=== Document extract ===
....................
Contextualizing This Name Change

To contextualize is to put something within a cognitive framework of a greater dynamic. It also has elements of the function of metaphor. There are several wider functions within which this proposed name-change of action explorations fits:

1. It speaks to the larger context of the evolution of consciousness-raising, a process that has emerged in part from the field of psychotherapy, and also from many other sources—feminism, a critique of power-politics in psychotherapy and other contexts, the formulation of disease as partially due to ignorance and the need for education, the broader idea that consciousness itself can evolve to more complex and yet more inclusive and in other ways “higher” or “better” levels.
2. Within that, this name change speaks to a need (I think) to bring the best of psychology into the mainstream, away from the periphery. It has been moving in this direction for a century. Before that psychology was a rather rare and peculiar category for a few academics.
....................
=== Recorded data ===

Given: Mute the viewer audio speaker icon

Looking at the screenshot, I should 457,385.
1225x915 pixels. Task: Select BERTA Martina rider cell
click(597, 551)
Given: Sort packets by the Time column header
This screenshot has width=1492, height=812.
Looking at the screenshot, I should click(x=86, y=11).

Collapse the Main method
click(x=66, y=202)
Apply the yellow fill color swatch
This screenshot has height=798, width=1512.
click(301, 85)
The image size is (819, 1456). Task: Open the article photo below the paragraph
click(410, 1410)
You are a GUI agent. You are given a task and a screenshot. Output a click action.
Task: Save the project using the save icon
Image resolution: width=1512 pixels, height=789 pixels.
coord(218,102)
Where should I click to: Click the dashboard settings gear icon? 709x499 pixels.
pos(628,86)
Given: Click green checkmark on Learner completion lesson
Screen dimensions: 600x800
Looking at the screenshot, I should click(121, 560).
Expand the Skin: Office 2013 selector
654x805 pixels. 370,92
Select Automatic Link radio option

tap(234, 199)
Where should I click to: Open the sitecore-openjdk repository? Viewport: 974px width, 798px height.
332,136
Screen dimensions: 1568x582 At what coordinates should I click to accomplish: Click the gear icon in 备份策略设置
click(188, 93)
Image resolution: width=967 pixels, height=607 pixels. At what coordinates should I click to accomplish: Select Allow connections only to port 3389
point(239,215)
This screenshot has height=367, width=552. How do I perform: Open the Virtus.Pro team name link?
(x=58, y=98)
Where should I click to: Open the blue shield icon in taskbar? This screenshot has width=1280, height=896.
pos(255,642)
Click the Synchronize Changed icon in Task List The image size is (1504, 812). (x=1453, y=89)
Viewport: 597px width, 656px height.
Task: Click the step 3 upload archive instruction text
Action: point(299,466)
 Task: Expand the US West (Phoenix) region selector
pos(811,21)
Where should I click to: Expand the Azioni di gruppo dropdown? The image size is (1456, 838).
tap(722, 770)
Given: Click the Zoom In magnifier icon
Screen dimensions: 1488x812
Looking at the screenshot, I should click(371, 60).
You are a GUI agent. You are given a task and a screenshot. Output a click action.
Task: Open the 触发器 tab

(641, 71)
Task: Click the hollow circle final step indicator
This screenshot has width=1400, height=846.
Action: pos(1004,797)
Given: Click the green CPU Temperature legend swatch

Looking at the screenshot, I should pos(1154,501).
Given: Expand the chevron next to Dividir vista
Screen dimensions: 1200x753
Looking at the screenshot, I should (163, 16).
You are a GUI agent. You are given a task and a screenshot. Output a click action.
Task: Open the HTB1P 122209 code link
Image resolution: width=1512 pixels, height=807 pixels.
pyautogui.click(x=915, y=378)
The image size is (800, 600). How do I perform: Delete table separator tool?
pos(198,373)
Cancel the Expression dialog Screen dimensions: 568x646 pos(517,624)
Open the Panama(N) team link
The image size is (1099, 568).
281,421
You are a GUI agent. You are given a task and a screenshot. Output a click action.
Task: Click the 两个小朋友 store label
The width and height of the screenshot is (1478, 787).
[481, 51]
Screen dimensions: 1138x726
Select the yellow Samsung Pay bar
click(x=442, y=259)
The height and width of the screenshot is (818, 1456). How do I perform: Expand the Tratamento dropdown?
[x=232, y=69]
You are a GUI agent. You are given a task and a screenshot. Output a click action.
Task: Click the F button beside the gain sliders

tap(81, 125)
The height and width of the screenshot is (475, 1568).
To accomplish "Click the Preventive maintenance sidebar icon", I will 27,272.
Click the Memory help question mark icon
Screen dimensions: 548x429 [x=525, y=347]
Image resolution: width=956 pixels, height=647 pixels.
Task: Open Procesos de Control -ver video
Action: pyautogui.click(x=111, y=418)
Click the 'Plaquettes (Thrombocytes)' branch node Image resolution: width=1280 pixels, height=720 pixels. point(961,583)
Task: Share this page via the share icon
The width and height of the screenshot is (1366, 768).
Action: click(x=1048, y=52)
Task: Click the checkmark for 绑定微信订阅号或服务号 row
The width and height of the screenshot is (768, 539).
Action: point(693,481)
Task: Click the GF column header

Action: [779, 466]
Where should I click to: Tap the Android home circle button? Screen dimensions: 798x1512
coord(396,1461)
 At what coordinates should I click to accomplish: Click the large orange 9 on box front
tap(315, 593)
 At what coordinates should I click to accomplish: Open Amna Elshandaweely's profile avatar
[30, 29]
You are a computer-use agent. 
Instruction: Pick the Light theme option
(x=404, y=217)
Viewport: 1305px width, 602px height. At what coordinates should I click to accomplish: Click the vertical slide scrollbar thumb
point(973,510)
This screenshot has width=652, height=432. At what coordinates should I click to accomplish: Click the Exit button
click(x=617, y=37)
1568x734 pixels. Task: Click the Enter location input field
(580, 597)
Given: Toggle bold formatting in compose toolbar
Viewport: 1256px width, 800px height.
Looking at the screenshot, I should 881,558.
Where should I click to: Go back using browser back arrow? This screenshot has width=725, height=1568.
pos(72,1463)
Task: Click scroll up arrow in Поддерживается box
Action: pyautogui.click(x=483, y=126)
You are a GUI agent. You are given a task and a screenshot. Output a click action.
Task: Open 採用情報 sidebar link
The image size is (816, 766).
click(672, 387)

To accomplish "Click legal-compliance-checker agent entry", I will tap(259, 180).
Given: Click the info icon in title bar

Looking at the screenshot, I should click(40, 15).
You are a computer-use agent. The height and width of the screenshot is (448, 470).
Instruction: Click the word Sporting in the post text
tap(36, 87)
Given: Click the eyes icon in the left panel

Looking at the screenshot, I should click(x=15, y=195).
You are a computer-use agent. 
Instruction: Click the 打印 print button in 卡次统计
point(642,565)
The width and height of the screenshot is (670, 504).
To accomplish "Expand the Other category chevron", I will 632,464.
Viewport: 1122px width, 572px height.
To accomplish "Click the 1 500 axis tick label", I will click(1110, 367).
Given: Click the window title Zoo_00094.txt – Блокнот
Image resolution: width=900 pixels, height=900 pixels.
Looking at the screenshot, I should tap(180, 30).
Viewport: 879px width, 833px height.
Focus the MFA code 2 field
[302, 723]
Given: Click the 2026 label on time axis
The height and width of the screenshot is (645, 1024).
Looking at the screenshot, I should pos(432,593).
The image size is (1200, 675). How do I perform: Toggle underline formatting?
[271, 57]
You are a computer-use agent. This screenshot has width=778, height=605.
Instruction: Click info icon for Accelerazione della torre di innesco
....................
=== Exercise requirements ===
In the name-change text, rewrite the part starting at "1. It speaks" and ending at "a few academics.", substituting "counseling" for "psychotherapy" throughout.

=== Task output ===
1. It speaks to the larger context of the evolution of consciousness-raising, a process that has emerged in part from the field of counseling, and also from many other sources—feminism, a critique of power-politics in counseling and other contexts, the formulation of disease as partially due to ignorance and the need for education, the broader idea that consciousness itself can evolve to more complex and yet more inclusive and in other ways “higher” or “better” levels.
2. Within that, this name change speaks to a need (I think) to bring the best of psychology into the mainstream, away from the periphery. It has been moving in this direction for a century. Before that psychology was a rather rare and peculiar category for a few academics.